Humans are the only species that cremate their dead. Some cultures have been doing it for thousands of years and every culture seems to have it’s own practice, whether it be burial, cremation, sky burial (in Tibet, where remains are offered to carrion birds), mummification or disposal at sea. In the UK, it’s only since the 1950s that we have favoured cremation over burial. There are a few reasons why the trend has tipped that way, but in the last decade or so a new approach has been welcomed by those of us who want to see more environmentally benign funerals. ‘Natural’ burial (i.e. no enbalming or synthetic materials) is making a come-back and many landowners all over the country are opening burial sites, often within an established farming system. For instance, combining livestock with natural burial is a perfect combination. Animals can be allowed in for short periods to keep the grass down and as there are no headstones, hay can also be cut from the site. Other sites are part of tree planting schemes, thus eventually turning into woodland. Orchards or ‘sylvo pasture’ (combining tree crops with livestock) are another possibility.

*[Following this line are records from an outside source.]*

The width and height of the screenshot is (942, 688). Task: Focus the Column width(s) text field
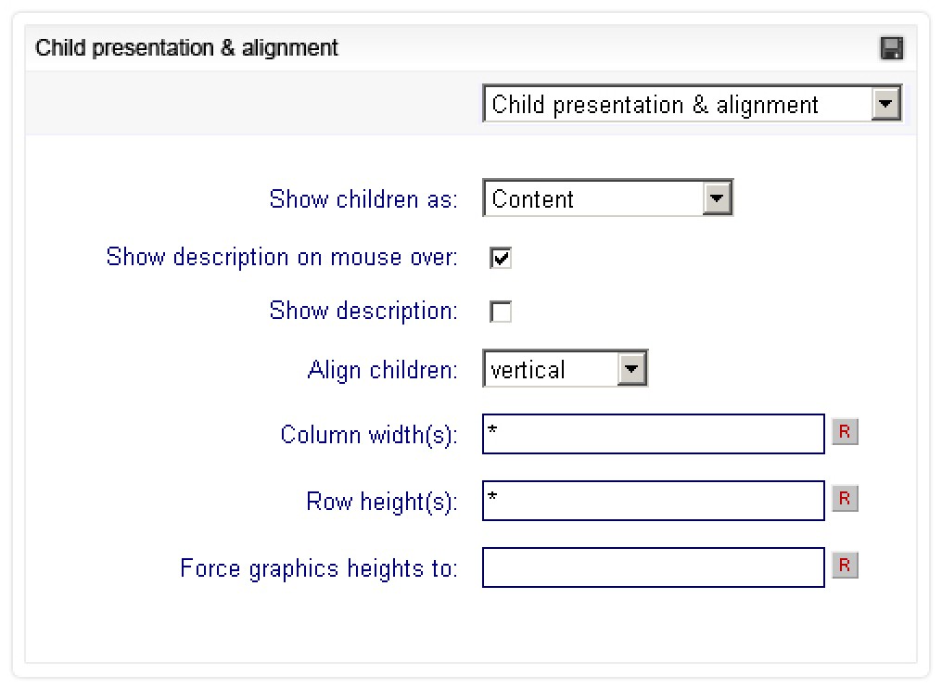pyautogui.click(x=653, y=434)
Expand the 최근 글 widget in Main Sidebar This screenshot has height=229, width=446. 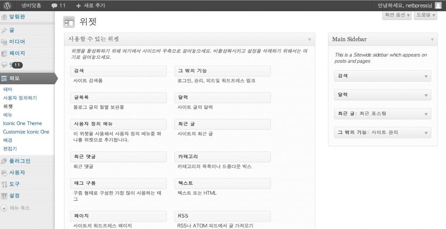point(426,114)
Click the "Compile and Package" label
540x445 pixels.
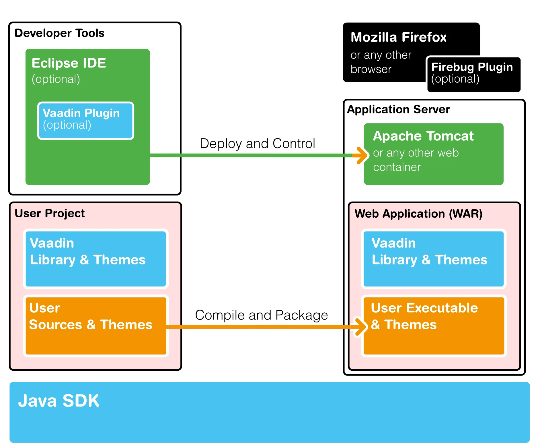261,315
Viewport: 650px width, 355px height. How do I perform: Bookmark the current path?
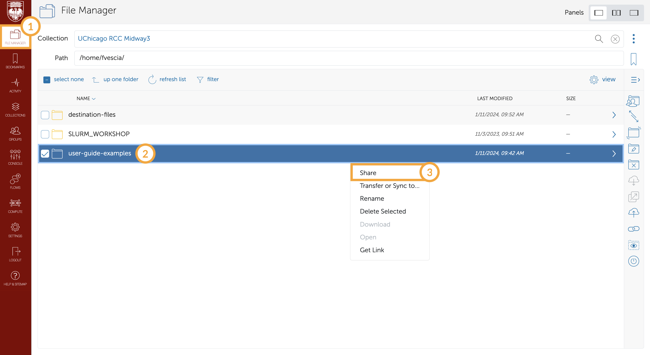[633, 59]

Dirt (American word for soil) indicates that soil is dirty; likewise we talk of something dirty being ‘soiled’. However, I know that if I bury something in the soil, the life in the soil will immediately set to work to clean it away, transforming it magically into nutritious humus. Far from soil being dirty, it is a complex series of interlocking systems containing all the kingdoms of life which can metabolise or sequester greenhouse gases and a vital part of Gaia’s self regulating mechanism.
As a maker of woollen shrouds and ‘soft coffins’ (made from locally sourced wood and wool) my business on Dartmoor is reliant on the trend of returning to burial. In my ideal world I’d like everyone to consider natural burial as an option, even for those living within large cities. We are beginning to see the seed bombing (guerrilla gardening) movement growing food in small spaces within urban areas, and we know that humans need green things growing around them for their mental, as well as physical, health. There is no reason why new, natural cemeteries cannot be incorporated into town planning, places that embrace human life and Nature and allow us to bury our dead, should we so wish. You don’t have to look far in London to find huge natural cemeteries, visited by so many of us as a place to walk and commune with Nature, if not the dead.
The choice between burial and cremation is always personal and often people feel quite strongly about which way they would like to ‘go’. However, it’s worth considering the ‘sausage factory’ approach to UK cremation which takes place in anonymous, characterless buildings, usually in 20 minute slots, ending with a great blast of fossil fuels and a gasp of smoke. That’s all, and it’s over!
Compare this with the possibility of a slower approach in a beautiful natural place where you can take half a day or more to remember someone loved. And then the body is allowed gently, slowly to return to something rich, universal and nourishing for this abundant Earth. Then Satish Kumar’s mantra for the planet; “Soil, Soul and Society” will be truly reflected in the way we celebrate our dead.